- _INSTRUCCIONES DE TRABAJO_:
**a.** Enumera todas las localidades que se mencionan en el último párrafo del texto sobre el río Sorbe.
**b.** Según el texto sobre el río Sorbe, ¿a qué organismo pertenece el azud del Pozo de los Ramos?

──────── PÁGINA ────────

Por esta razón el viajero se verá limitado a poder visitar tan sólo unos cuantos lugares en los cuales, por una razón u otra, el acceso es posible o no resulta demasiado dificultoso. Uno de ellos es el embalse del Pozo de los Ramos, el primero de los dos remansamientos artificiales con los que el Sorbe paga tributo a la avidez de unos humanos deseosos de apropiarse para su beneficio propio de los caudales líquidos que el Sorbe atesora. Es el Pozo de los Ramos un pequeño azud propiedad, no de la Mancomunidad de Aguas del Sorbe como parecería lo más lógico, sino del advenedizo y acaparador Canal de Isabel II, organismo madrileño que drena las aguas aquí captadas hasta el vecino pantano del Vado para desde allí, confundidas ya con las del Jarama, enviarlas finalmente a la siempre sedienta capital de las Españas.
No contento con todo lo que se llevaba, que no era poco, tiempo atrás amagó el Canal con convertir el pequeño azud en un embalse mucho mayor con el que poder expoliar aún más estas deprimidas comarcas, cuya única riqueza es precisamente el agua... tan sólo para seguir manteniendo el inhumano modo de vida de la cada vez más inhóspita megalópolis madrileña. Por fortuna tan pernicioso proyecto no sería llevado finalmente a cabo, de forma que el Sorbe pudo seguir disfrutando de esa tranquilidad de la que secularmente ha gozado.
Pero el azud existe y es una realidad desde hace ya varias décadas; y puesto que donde hay una presa siempre habrá obviamente un acceso a la misma, el viajero ha decidido visitar unos parajes que, por fotografías y por descripciones, sabe que no puede dejar en modo alguno fuera de sus itinerarios. Así pues, una radiante mañana de finales de mayo, con la primavera estallando por todos los rincones y con un sol que comienza a calentar con firmeza la recias tierras castellanas, el viajero se encaminará hacia Humanes primero y hacia Tamajón después para finalmente desviarse, en las cercanías de Almiruete, de la carretera que conduce desde este último pueblo, famoso por sus botargas, a Palancares y a Valverde de los Arroyos.

──────── REGISTROS PROPORCIONADOS ────────

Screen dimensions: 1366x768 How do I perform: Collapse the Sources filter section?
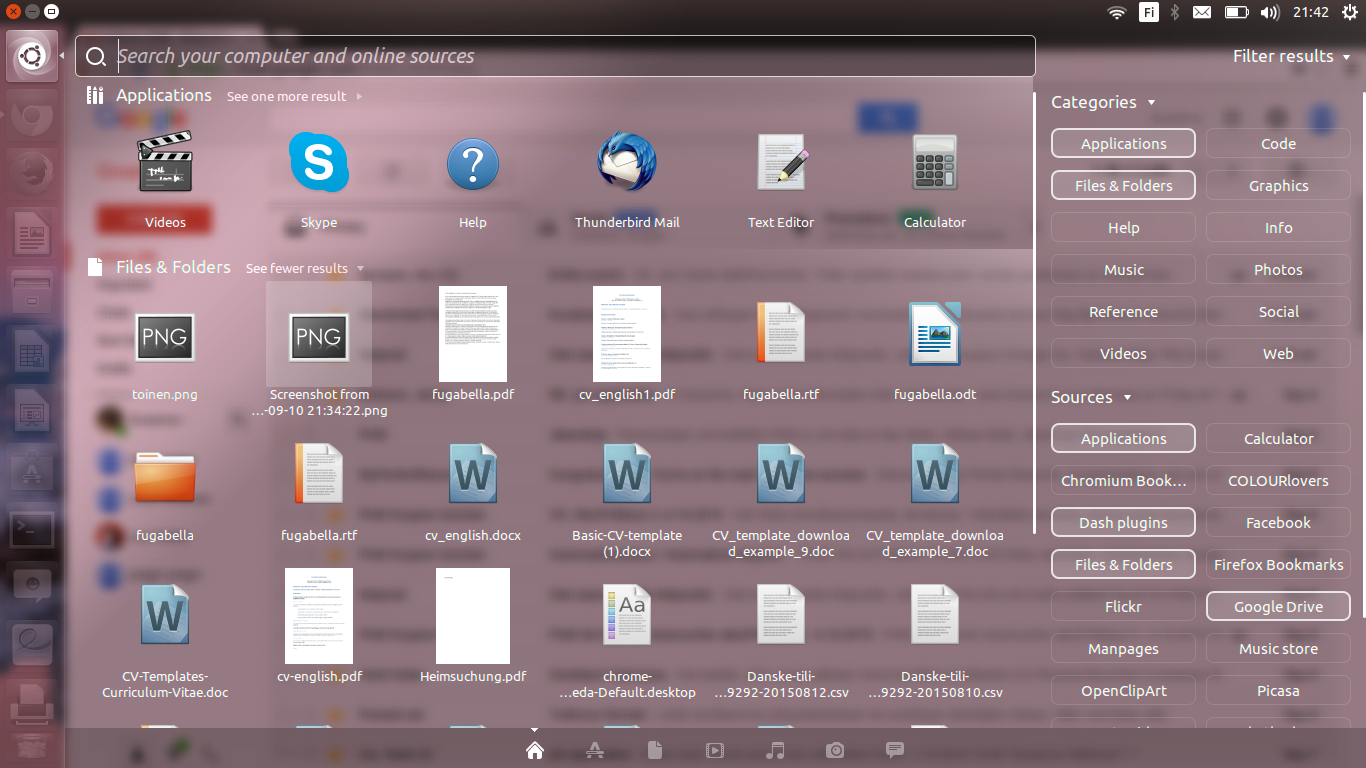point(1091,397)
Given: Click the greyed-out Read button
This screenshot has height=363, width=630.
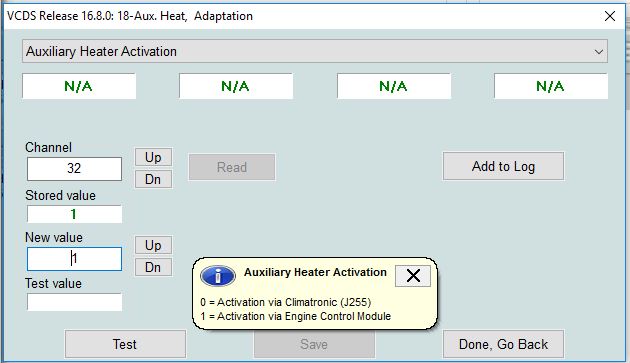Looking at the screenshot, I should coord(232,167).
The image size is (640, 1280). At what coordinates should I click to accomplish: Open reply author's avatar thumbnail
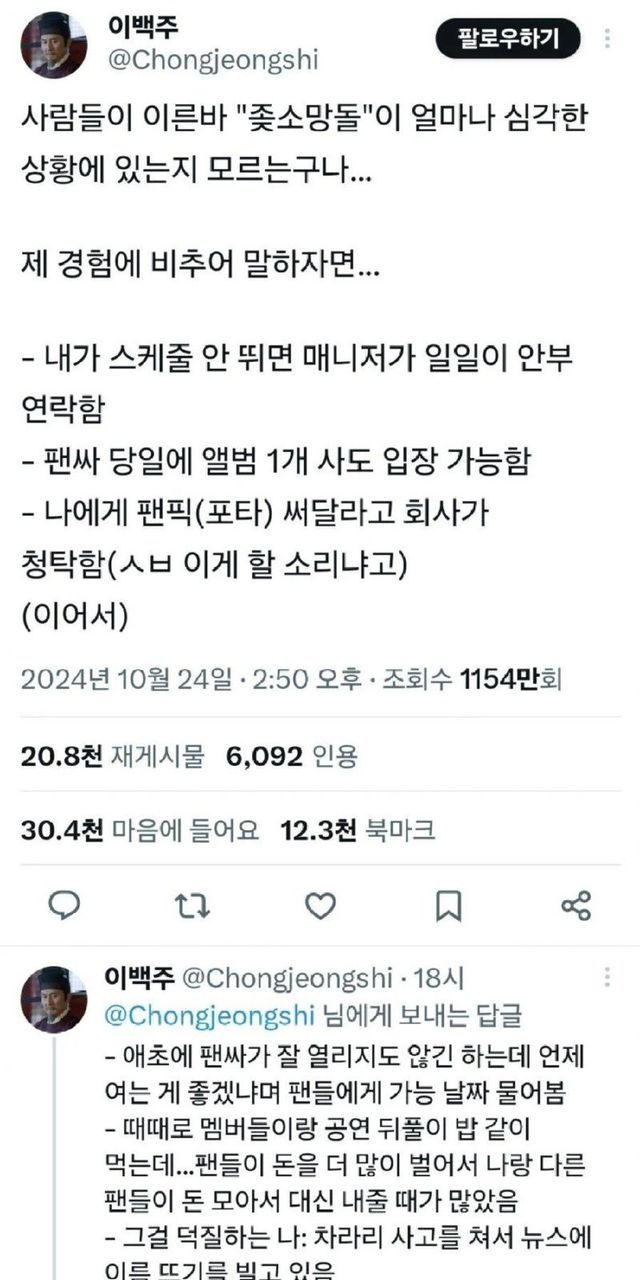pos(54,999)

────────

- _RESPUESTAS A TAREAS_:
**a.** Humanes, Tamajón, Almiruete, Palancares y Valverde de los Arroyos.

**b.** Al Canal de Isabel II.